* GOALS:
• A. In the passage below on Institutes of Religion, what age range of young adults does the program serve?
• B. Render this sentence from the passage below on Institutes of Religion into Spanish: "Local institutes may function in church meetinghouses but may also have a stand-alone building situated adjacent to colleges or universities (especially those found in the Mormon Corridor areas in the Western United States and Canada)."
• C. Write the next part of the passage below on Institutes of Religion, picking up after its final sentence.

— START DOCUMENT PASSAGE —

An Institute of Religion is a local organization that provides religious education for young adults (ages 18–30) who are members of the Church of Jesus Christ of Latter-day Saints (LDS Church), with those of other religions also welcome to participate. Local institutes may function in church meetinghouses but may also have a stand-alone building situated adjacent to colleges or universities (especially those found in the Mormon Corridor areas in the Western United States and Canada). The LDS Church describes the purpose of the Institute program as "weekday religious instruction for single and married postsecondary students." Institutes of Religion are professionally directed as part of the Church Educational System, with responsibility for the seminary program and the church's higher education institutions, including Brigham Young University (BYU).

— END DOCUMENT PASSAGE —
— START SUPPLIED MATERIAL —

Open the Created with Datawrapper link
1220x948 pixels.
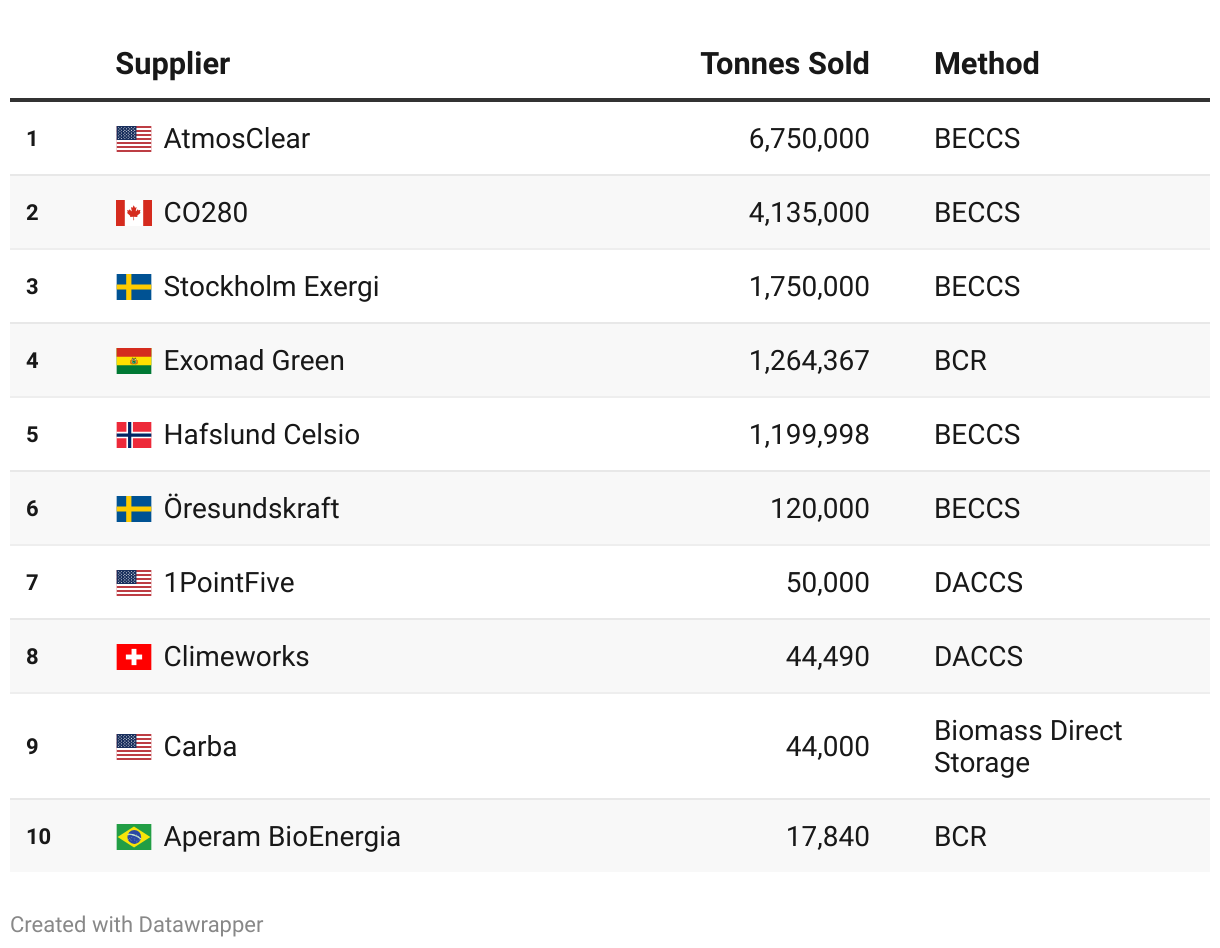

— END SUPPLIED MATERIAL —

* RESULTS FOR THE EXERCISE:
• A. Ages 18–30.

• B. Los institutos locales pueden funcionar en los centros de reuniones de la iglesia, pero también pueden tener un edificio independiente situado junto a colegios universitarios o universidades (especialmente los que se encuentran en las zonas del Corredor Mormón, en el oeste de Estados Unidos y Canadá).

• C.
In addition to offering classes, Institutes often sponsor activities, such as dances, aimed at the needs of postsecondary students between 18 and 30 years old. Young adult church members are encouraged, although not required, to be enrolled in an Institute class whenever possible. In areas with a large LDS population, there are often special-needs Institutes that serve adults who have mental or physical handicaps. These Institutes adapt their curricula to meet individual student needs.

Among the standard Institute course offerings are classes on the Book of Mormon, Old Testament, New Testament, the Doctrine and Covenants, and other modern revelation. Institute classes are offered on campus at LDS higher education institutions, such as BYU. However, BYU students are required to take religion classes offered by the university. Students can transfer Institute course credit to BYU for a nominal charge and can graduate from the Institute program after completing 14 course credit hours.

The first Institute of Religion was established in 1926 in Moscow, Idaho, adjacent to the University of Idaho. Its first director was J. Wyley Sessions.  The Logan Institute of Religion was the first institute opened in Utah. There are currently 350,000 students in over 2,700 locations.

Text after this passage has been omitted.